El secretario general del sindicato local, Víctor Hugo Aballay, describió un cuadro de situación crítico: un distribuidor con diez años de antigüedad cobra menos de 700.000 pesos mientras la empresa exhibe superávit. En localidades como Sanagasta, Tama y Tello, el servicio postal ya fue terciarizado en farmacias y minimarkets. La semana próxima un congreso nacional en Santa Fe definirá si se avanza hacia medidas de fuerza.
Los trabajadores telepostales de La Rioja se declararon en estado de alerta y movilización. El gremio local, el Sindicato de Empleados de Correos y Telecomunicaciones (SECyT), se alineó con la posición de la federación nacional (FOECYT) ante lo que describen como un doble golpe: la ausencia de paritarias libres y un proceso de desguace sistemático de la empresa estatal que avanza sin que ninguna autoridad lo frene.
Víctor Hugo Aballay, secretario general del sindicato en La Rioja, fue el encargado de poner números y nombres propios a una situación que, según advirtió en declaraciones a Medios Rioja, se deteriora mes a mes sin que la conducción de Correo Argentino ofrezca respuestas genuinas.
El superávit que se construyó sobre los salarios
El diagnóstico de Aballay es directo y no deja margen para la ambigüedad. «Han quedado nuestros salarios estancados frente a una inflación que destruyó el poder adquisitivo. Hoy, un distribuidor con diez años de antigüedad no supera los 700.000 pesos, una cifra que no se condice con el índice de la canasta familiar», denunció el dirigente.
La paradoja que el gremio pone sobre la mesa es políticamente incómoda para la conducción de la empresa: Correo Argentino exhibe superávit, pero ese resultado, según Aballay, se construyó sobre dos pilares que el sindicato rechaza de plano. Por un lado, el retiro de personal mediante programas de retiro voluntario que no fueron reemplazados. Por el otro, aumentos salariales unilaterales del 1% que el dirigente calificó sin rodeos como «una burla frente a la realidad económica». La empresa gana; los trabajadores pierden poder adquisitivo. Esa ecuación es la que llevó al gremio al estado de alerta.

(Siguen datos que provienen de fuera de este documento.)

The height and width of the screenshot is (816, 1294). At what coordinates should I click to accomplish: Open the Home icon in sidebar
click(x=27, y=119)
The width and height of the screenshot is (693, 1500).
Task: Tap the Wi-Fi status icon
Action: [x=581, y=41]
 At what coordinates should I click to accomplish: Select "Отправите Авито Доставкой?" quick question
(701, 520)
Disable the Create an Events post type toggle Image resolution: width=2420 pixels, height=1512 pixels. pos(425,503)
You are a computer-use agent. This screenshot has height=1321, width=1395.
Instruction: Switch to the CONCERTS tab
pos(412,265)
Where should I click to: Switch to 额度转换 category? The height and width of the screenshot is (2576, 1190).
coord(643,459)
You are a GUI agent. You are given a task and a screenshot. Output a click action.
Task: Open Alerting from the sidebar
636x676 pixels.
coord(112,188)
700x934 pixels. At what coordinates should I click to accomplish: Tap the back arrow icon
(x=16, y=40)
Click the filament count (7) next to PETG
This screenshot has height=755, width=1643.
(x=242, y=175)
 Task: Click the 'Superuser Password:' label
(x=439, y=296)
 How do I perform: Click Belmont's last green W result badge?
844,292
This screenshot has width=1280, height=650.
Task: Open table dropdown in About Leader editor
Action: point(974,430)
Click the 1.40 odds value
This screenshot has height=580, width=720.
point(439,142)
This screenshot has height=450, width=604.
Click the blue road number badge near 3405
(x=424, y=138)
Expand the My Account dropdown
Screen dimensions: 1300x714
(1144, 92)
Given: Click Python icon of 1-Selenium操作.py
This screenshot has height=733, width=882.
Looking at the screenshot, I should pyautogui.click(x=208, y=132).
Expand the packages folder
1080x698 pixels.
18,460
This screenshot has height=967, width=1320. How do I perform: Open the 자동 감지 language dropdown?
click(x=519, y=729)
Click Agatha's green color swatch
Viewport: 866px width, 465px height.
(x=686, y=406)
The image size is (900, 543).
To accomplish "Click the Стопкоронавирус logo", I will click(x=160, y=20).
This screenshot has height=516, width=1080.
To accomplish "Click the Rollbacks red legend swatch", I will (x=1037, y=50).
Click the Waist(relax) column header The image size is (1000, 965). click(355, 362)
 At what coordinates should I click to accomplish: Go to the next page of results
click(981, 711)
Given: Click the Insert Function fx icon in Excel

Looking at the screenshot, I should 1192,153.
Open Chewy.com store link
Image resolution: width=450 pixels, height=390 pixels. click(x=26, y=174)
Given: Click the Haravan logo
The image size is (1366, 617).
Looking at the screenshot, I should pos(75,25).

El interior provincial, camino al vaciamiento
El impacto del ajuste en Correo Argentino no se distribuye de manera uniforme: golpea con mayor fuerza en el interior, donde la presencia del Estado postal es más difícil de reemplazar y donde las alternativas privadas son escasas o directamente inexistentes.
Localidades riojanas como Sanagasta, Tama y Tello ya experimentaron la reducción o eliminación de la presencia del correo oficial. En su lugar, el servicio de correspondencia fue terciarizado en comercios privados —farmacias, minimarkets— que cobran un porcentaje por la distribución, sin las garantías ni los estándares del servicio público.
El caso de Tama ilustra con crudeza el nivel de degradación alcanzado: un único trabajador asiste a la localidad apenas una semana por mes. Aballay lo comparó con «tiempos de la colonia», una imagen que habla de un retroceso en el acceso a servicios básicos que muchas comunidades del interior riojano creían superado hace décadas.
Pero el problema que más preocupa a los vecinos de las zonas afectadas no es el correo en sentido estricto sino el cobro de beneficios previsionales. La mayoría de las sucursales del interior dejaron de pagar haberes de ANSES, obligando a jubilados y pensionados a trasladarse hasta las cabeceras departamentales o a operar con billeteras virtuales, una exigencia tecnológica que choca de frente con el perfil etario y socioeconómico de los beneficiarios.
El congreso de Santa Fe como punto de quiebre
El conflicto entra esta semana en su momento más delicado. La próxima semana se celebrará en la provincia de Santa Fe el Congreso Nacional Ordinario de la FOECYT, el espacio donde los gremios postales de todo el país definirán el plan de acción si no se abre una mesa de diálogo real con las autoridades de la empresa antes de esa fecha.
«No sabemos si habrá un plan de lucha con medidas de fuerza directas; eso se determinará en el congreso si no hay una mesa de discusión real», adelantó Aballay, quien no descartó ningún escenario y trazó un paralelismo histórico que en el gremialismo argentino tiene una carga simbólica precisa: la situación actual, dijo, recuerda a las políticas de ajuste de la década del noventa, cuando el achicamiento del Estado destruyó servicios públicos que tardaron décadas en recuperarse, cuando se recuperaron.
Para La Rioja, provincia donde el Correo Argentino es en muchos departamentos del interior el único vínculo institucional físico con el Estado nacional, el vaciamiento en curso no es un problema sindical acotado. Es la erosión silenciosa de una presencia estatal que, una vez retirada, raramente vuelve.